11 In cross-examination he agreed that he could not recall the exact terms of the conversation he had with Mr Richards on 21 June 2003 and did not have any notes to use to refresh his memory.
12 In his affidavit sworn 6 June 2006 Mr Campbell, consultant to the Applicant, stated that during the period from 2003 to 2004, he assessed a carwash/cafe as the highest and best use of the Clontarf St Caltex station. Given the traffic and noise associated with the operation of a service station and its hours of operation, his view was that a carwash/cafe would generate less noise, less traffic and operate fewer hours. Therefore, he anticipated that a development application for this would be uncontroversial and would be likely to be approved. The site was put into his hands to maximise its value. The continuance of its existing use rights was important to the Applicant to ensure that the site could be developed in the most appropriate way. He stated that the Applicant did not abandon the existing use, he did not purport to surrender or abandon any existing use, and that it was always his intention to continue the existing use and rely on it to make other development applications permitted by law.
13 Mr Campbell stated in his affidavit sworn 28 July 2006 that it was his understanding that if the Applicant sold the site, it would continue to be liable for site contamination and could be served with a notice for site remediation even after it had ceased to be the owner of the site. Therefore, it was both economical and sensible to remediate a site prior to sale, and the decision to remediate was unrelated to abandonment.
14 Mr Hobart attests in his affidavit sworn 9 June 2006 that Mr Campbell managed the Clontarf St development project from June 2002 to June 2006. In this role he was authorised by the Applicant to make decisions about the use and development of the site, and that these decisions were made for and on behalf of the Applicant.
15 The Council relied on four affidavits, being two affidavits of Mr Richards, a director of P Richards Pty Ltd, the former franchisee of the site, sworn 26 February 2006 and 5 July 2006, an affidavit of Mrs Richards, another director of P Richards Pty Ltd, sworn 5 July 2006, and an affidavit of Mr Yangoyan, a former mechanic at the site, sworn 7 July 2006. All the deponents were cross-examined.
16 In his affidavit sworn 26 February 2006 Mr Richards stated that in about June 2002 he had a meeting with Mr Byrne on the site where he was told about the change in ownership of the service station from Ampol to Caltex, and a possible upgrade of the shop.

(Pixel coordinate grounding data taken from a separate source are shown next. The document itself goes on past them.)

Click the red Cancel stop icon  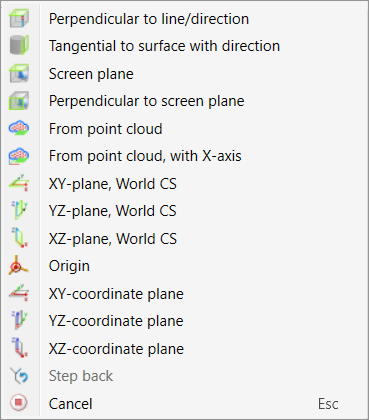[19, 403]
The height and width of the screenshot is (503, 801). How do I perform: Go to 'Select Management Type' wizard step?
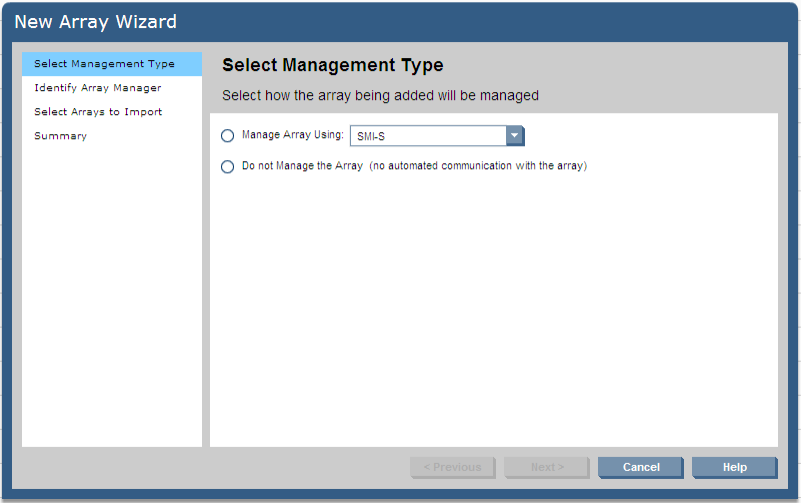pos(104,64)
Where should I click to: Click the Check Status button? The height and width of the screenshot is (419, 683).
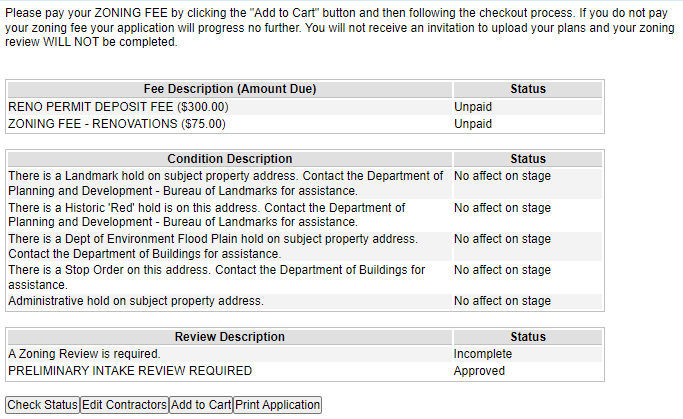pos(42,405)
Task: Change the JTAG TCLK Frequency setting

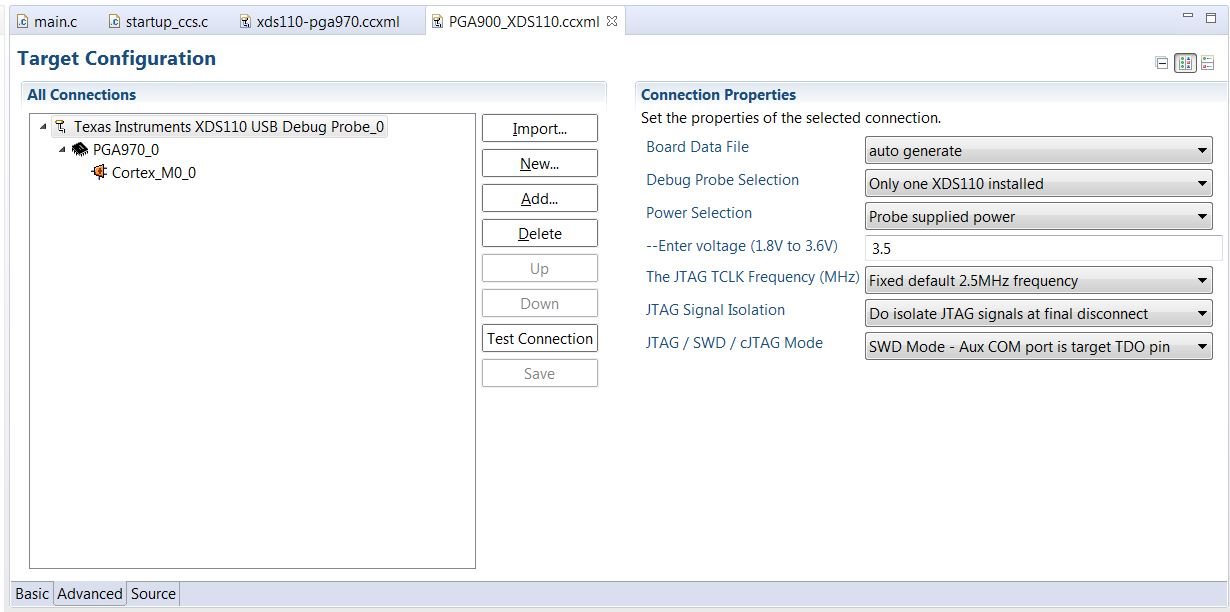Action: click(1203, 281)
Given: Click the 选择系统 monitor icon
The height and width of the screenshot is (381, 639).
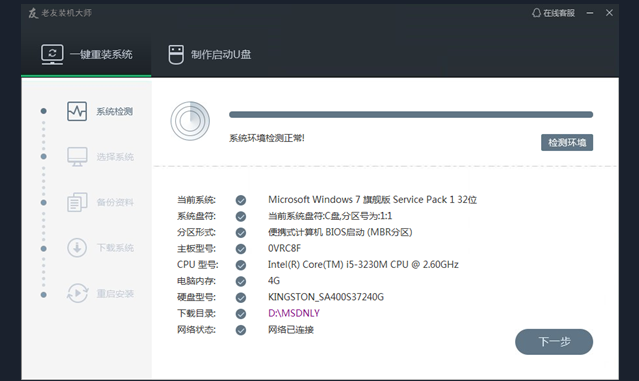Looking at the screenshot, I should [77, 157].
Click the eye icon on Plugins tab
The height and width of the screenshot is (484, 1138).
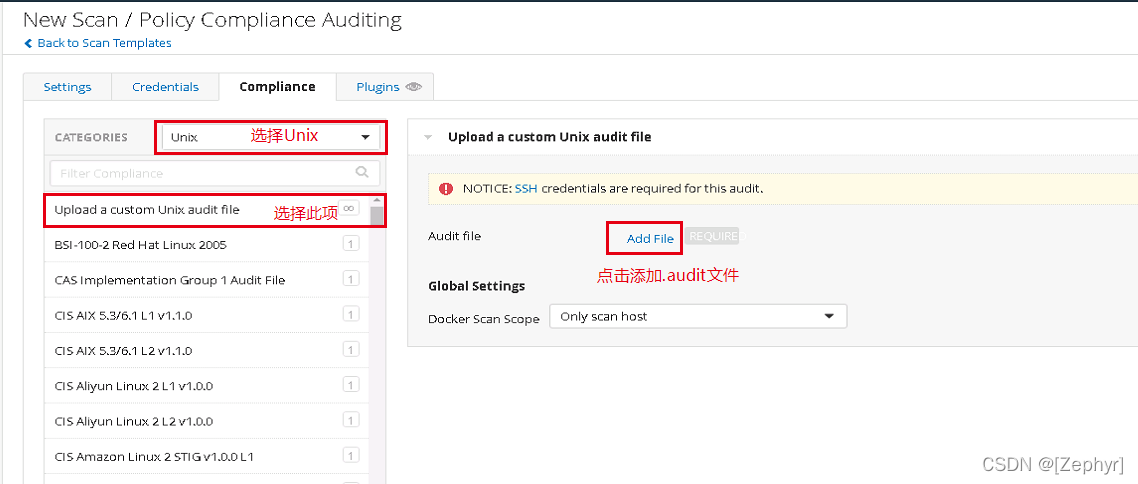[414, 87]

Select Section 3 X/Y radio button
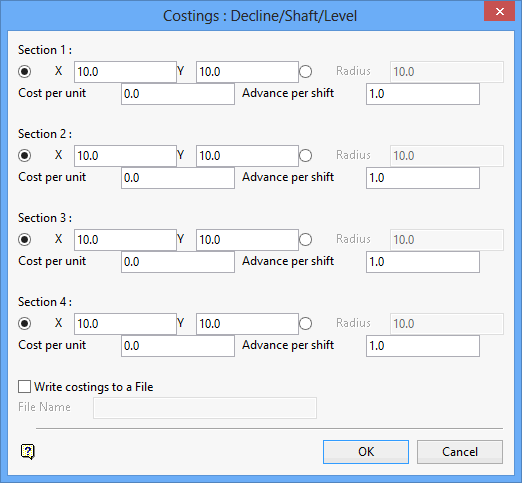click(x=25, y=239)
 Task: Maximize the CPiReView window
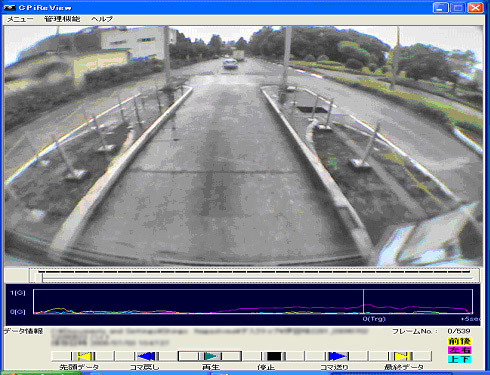point(458,7)
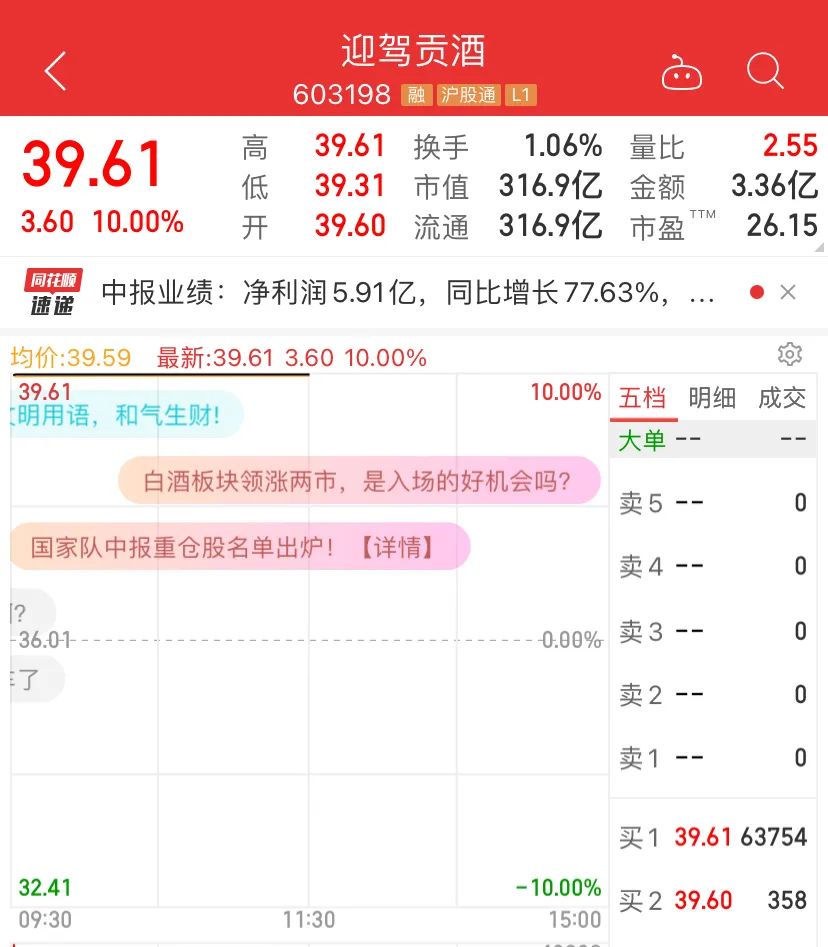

He stated that he was told that his company was to be retained as a franchisee, but that the future of the site was unknown. In May 2003, in a telephone conversation with Mr Byrne, Mr Richards enquired about the proposed upgrade and was told again that the site’s future was uncertain but it may have to be closed down. On 21 June 2003, in a meeting with Mr Byrne on site, he was told by Mr Byrne “don’t worry, rest assured, there will never be another service station on this site”. He stated that he wanted to negotiate a new franchise agreement with the Applicant and continue to operate the business.
17 In his affidavit sworn 5 July 2006, Mr Richards reiterated the agreement between his company and the Applicant that he would be given six months notice of termination of the franchise by Caltex, and that Mr Byrne told him at the meeting on 21 June 2003 that there would never be another service station on the site. He did not specifically refer to there never being another Caltex service station on the site. He also stated that Mrs Richards and Mr Yangoyan were both present when that statement was made.

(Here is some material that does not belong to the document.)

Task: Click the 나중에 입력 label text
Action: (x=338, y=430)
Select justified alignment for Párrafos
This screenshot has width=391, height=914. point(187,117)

18 The affidavit of Mrs Richards sworn 5 July 2006 confirmed that she was present at that meeting. She stated that she agrees with the contents of Mr Richard’s affidavits. Further, she states that Mr Byrne did not use the words “Ampol Seaforth” or “Caltex” during that meeting. By agreeing Mr Richards affidavits, Mrs Richards may be taken to state that Mr Byrne made the statement that that there would never be another service station on the site. The affidavit of Mr Yangoyan also attests to this same set of facts.
19 A number of the Applicant’s documents concerning the divestment proposal and decision, site remediation and preparation of the site for sale, were also tendered in the proceedings.

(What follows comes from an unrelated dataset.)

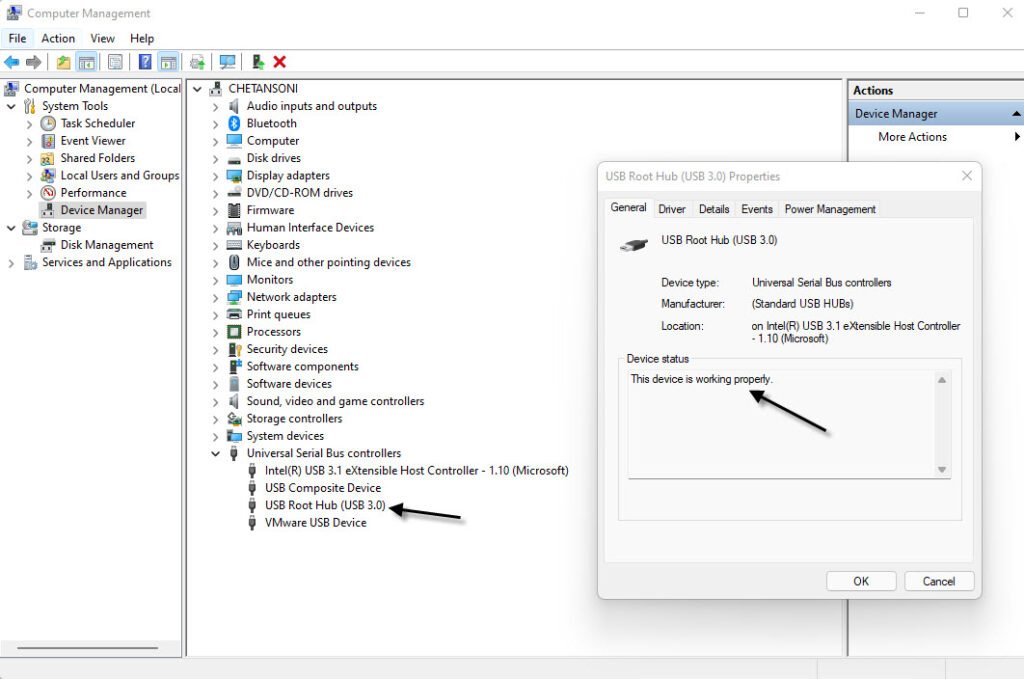This screenshot has height=679, width=1024.
Task: Click the Cancel button
Action: pyautogui.click(x=939, y=581)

20 The Handley Paris & Partners valuation report for 2-4 Clontarf Street Seaforth, dated 28 April 2003 stated the current market value of the land for use as two residential blocks was $900,000. For an alternative use to a service station, as a potential development site (subject to approval from Manly Council) the value ranged between $1,250,000 and $1,500,000 and as an operating service station, $1,500,000.
21 A divestment proposal signed by numerous employees of the Applicant during May/June 2003 stated that approval was given to divest the Ampol service station for an alternative use because of poor returns and the high level of capital expenditure required to bring the site to an acceptable standard. The document also stated that the possibility existed for a purchaser to reopen the site as a service station under a different brand, with possible associated discounting, but that the site was low profile and not in a location for a major brand to supply direct. The proposal stated that this approval was not an abandonment of existing use rights.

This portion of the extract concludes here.